Лазик не выдержал, он облобызал меланхолического незнакомца.

— Я тоже! Я тоже! У нас совсем одна душа!

Незнакомец, однако, подозрительно нахмурился:

— Вы, может быть, хотите подражать мне? Так этот номер не пройдет. Достаточно меня и так обкрадывают. Я вам не покажу моих картин, а если б я их показал вам, все равно вы ничего бы не сумели сделать. Кончено время голых штучек! Теперь всякий порядочный торговец требует, чтобы была чувствительность. Вот видите, за тем столом сидит Ленчук — он меня всегда обкрадывает. А там в рыжей шляпе — это Монькин. Он взял мою тушу и немножко передвинул ее. Но у торговцев есть еще нос. Они видят, что мой кусок мяса весь дрожит. Они не дураки, если платят мне за пятнадцатый номер тысячу двести.

Сидевшие вокруг поддакивали:

— Его мясо звучит… В «Осеннем салоне» возле его картины была такая толкотня, что даже поставили полицейского.

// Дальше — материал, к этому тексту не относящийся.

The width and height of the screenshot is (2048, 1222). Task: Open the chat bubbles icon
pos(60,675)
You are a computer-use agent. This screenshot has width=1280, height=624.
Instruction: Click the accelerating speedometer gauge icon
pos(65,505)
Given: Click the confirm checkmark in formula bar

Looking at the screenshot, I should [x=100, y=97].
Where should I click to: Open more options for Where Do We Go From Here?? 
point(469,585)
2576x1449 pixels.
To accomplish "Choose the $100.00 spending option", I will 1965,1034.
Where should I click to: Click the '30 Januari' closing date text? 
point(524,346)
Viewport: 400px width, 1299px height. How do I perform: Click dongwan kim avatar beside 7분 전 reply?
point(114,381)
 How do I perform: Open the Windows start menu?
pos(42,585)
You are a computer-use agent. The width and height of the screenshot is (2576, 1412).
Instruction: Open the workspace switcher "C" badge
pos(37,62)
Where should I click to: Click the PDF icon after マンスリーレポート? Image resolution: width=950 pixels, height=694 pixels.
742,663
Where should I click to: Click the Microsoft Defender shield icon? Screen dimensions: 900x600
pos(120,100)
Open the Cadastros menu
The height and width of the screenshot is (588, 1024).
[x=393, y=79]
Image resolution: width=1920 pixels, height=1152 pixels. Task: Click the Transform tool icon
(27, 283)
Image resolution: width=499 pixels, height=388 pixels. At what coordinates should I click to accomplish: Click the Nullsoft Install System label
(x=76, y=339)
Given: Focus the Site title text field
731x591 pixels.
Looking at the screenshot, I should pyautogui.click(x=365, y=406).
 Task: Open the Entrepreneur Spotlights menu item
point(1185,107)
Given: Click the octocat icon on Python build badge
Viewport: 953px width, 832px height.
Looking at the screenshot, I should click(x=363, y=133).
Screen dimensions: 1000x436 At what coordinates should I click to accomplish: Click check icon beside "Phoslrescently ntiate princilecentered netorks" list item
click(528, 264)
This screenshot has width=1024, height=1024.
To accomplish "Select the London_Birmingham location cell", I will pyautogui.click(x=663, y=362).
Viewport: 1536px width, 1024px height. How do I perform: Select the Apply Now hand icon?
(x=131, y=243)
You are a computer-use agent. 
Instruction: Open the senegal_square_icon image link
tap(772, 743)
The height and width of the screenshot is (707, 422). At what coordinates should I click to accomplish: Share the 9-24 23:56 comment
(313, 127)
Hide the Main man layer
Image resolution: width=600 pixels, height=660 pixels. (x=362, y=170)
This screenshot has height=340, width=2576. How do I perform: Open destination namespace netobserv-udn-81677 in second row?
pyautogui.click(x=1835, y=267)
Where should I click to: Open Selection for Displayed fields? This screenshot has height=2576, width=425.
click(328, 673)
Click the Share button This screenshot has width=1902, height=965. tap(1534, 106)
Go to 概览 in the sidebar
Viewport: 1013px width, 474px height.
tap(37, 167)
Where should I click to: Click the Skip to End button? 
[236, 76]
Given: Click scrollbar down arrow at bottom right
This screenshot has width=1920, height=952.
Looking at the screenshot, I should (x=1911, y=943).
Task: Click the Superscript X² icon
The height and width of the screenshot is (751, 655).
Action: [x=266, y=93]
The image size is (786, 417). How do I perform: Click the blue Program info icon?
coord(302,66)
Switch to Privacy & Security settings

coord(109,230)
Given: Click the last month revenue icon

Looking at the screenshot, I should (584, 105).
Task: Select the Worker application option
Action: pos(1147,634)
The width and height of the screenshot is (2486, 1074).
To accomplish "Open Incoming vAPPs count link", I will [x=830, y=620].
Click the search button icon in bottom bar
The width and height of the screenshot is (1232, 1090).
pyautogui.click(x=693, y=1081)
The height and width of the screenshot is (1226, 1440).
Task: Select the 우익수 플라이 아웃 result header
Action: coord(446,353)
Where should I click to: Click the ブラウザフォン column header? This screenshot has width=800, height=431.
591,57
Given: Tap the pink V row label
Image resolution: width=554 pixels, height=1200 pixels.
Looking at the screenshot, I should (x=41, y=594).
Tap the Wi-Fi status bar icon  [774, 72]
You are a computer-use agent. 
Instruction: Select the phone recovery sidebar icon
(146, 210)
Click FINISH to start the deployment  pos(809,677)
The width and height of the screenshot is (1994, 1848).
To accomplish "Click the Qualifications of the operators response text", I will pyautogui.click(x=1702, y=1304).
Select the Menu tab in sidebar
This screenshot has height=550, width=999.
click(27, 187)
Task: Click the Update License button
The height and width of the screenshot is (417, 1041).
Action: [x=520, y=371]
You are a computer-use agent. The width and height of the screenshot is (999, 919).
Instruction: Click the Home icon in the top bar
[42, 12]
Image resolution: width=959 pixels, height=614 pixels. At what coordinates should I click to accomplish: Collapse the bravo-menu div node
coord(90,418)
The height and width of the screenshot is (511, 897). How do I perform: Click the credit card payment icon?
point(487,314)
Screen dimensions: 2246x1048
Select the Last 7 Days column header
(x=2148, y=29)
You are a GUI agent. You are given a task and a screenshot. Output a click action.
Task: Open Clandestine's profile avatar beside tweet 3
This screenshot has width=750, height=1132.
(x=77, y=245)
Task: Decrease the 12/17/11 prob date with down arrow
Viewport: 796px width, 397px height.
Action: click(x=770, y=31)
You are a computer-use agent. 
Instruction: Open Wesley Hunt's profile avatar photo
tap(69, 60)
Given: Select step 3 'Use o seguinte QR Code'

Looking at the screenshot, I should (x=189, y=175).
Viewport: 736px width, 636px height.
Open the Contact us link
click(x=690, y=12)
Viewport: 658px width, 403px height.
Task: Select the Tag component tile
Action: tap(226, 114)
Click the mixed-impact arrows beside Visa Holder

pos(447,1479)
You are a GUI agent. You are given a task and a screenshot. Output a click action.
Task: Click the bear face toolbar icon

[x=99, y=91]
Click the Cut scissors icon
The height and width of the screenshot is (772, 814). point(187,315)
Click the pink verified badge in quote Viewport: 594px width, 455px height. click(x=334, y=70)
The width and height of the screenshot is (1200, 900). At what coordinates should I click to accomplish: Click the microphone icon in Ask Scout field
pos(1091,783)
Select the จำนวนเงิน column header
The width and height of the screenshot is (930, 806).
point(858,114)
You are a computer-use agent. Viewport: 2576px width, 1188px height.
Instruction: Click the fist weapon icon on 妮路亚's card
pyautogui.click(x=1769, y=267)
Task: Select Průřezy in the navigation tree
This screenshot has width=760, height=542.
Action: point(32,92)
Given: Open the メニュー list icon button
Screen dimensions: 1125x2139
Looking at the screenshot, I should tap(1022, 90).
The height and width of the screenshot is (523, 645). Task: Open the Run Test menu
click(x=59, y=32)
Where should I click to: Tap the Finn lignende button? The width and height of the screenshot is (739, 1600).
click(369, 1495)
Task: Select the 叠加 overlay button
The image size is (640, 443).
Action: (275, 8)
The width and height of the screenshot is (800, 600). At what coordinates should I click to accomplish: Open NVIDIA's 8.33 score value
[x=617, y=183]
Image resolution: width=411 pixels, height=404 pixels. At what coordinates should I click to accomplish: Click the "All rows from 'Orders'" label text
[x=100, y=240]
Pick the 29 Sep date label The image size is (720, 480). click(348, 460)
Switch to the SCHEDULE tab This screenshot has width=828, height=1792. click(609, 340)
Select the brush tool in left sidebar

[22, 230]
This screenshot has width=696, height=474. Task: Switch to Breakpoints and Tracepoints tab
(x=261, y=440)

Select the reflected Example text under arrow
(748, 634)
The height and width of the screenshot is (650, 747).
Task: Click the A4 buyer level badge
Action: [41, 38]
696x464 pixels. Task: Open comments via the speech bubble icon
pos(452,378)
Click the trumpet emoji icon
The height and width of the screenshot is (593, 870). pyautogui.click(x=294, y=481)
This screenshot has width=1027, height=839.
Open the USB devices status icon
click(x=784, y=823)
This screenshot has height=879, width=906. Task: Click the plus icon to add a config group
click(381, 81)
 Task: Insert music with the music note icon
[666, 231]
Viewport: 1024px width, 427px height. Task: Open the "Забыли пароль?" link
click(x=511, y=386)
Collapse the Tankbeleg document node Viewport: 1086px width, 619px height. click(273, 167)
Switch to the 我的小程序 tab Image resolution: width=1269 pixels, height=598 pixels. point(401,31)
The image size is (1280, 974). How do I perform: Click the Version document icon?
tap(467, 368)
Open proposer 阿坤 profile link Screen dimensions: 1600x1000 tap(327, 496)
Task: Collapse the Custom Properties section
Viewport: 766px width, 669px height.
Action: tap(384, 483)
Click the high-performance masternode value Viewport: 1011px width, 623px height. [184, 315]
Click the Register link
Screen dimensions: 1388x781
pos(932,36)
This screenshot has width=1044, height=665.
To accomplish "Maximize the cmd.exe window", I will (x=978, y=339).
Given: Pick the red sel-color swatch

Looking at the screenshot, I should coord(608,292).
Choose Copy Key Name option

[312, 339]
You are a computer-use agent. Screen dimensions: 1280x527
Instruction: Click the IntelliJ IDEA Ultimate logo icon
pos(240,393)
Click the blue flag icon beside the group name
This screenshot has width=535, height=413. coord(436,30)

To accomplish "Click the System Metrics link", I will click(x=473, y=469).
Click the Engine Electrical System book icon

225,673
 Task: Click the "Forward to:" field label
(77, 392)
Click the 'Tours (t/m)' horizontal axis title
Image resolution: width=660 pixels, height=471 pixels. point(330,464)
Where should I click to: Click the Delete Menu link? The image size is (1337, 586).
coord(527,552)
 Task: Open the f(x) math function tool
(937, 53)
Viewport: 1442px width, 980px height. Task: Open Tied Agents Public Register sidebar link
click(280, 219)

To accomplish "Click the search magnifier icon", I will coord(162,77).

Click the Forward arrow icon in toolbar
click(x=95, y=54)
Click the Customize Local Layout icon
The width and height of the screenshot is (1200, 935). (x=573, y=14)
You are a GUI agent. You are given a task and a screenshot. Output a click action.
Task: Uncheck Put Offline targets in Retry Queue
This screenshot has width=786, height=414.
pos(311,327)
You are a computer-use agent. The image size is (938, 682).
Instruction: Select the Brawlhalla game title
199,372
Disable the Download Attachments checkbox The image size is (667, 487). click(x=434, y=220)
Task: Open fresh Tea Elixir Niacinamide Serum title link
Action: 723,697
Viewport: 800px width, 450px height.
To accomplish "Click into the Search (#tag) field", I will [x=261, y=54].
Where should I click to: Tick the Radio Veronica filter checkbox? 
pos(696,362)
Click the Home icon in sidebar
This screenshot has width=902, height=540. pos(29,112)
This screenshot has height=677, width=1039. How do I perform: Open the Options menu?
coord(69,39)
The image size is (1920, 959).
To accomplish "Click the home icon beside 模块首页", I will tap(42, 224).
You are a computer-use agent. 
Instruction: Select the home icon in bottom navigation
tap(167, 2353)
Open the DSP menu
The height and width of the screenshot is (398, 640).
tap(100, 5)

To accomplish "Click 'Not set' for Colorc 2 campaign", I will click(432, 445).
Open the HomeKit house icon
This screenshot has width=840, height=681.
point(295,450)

— Вы же не знаете с кем вы говорите! Это Розенпуп, и его имя на всех заборах. О нем столько пишут, что даже нельзя прочесть. Это о нем критик Куйбон сказал вслух: «Розенпуп — сын Ренуара, и он скоро проглотит отца, как Зевс проглотил Хроноса». Здорово?

— А бездарные Монькины пробуют еще рипаться! Но они сидят в «Ротонде» и пьют несчастный кофе, а за Розенпупом охотятся американцы.

Розенпуп расчувствовался:

— Сегодня можно немножечко выпить. Я продал два мяса, и я ставлю. Но с чего мы начнем? С пива или с коньяку?

Лазика не приглашали. Грустно стоял он в сторонке. Наконец, не выдержав, он взмолился:

— Извиняюсь, но подарите мне счастье сидеть рядом с вами. Я только сяду, и я ничего не буду пить. Я хочу вам сказать, что я вас обожаю. Я читал ваше имя на заборе, и я плакал вслух. О мясе я уже не говорю. При чем тут идиот Монькин? Он крадет объедки, а у вас хороший, жирный кусок. Вы думаете в Гомеле о вас не слыхали? Там только и говорят, что Кременчуг перепрыгнул всех. Я сам читал о вас реферат. Я кричал: «Этот сын Зевса проглотит все, что ему только захочется». Кстати, у меня уже жажда. Вы, конечно, угостите меня? Я хочу кофе и штучки с сюрпризами, чтобы внутри был паштет или ветчина, только, пожалуйста, три кофе и пять штучек. Вы не удивляйтесь, я вовсе не нищий, я сегодня уже обедал, и мое имя тоже будет на заборе. Это у меня такая привычка — глотать хлеб залпом. Я ведь большой оригинал.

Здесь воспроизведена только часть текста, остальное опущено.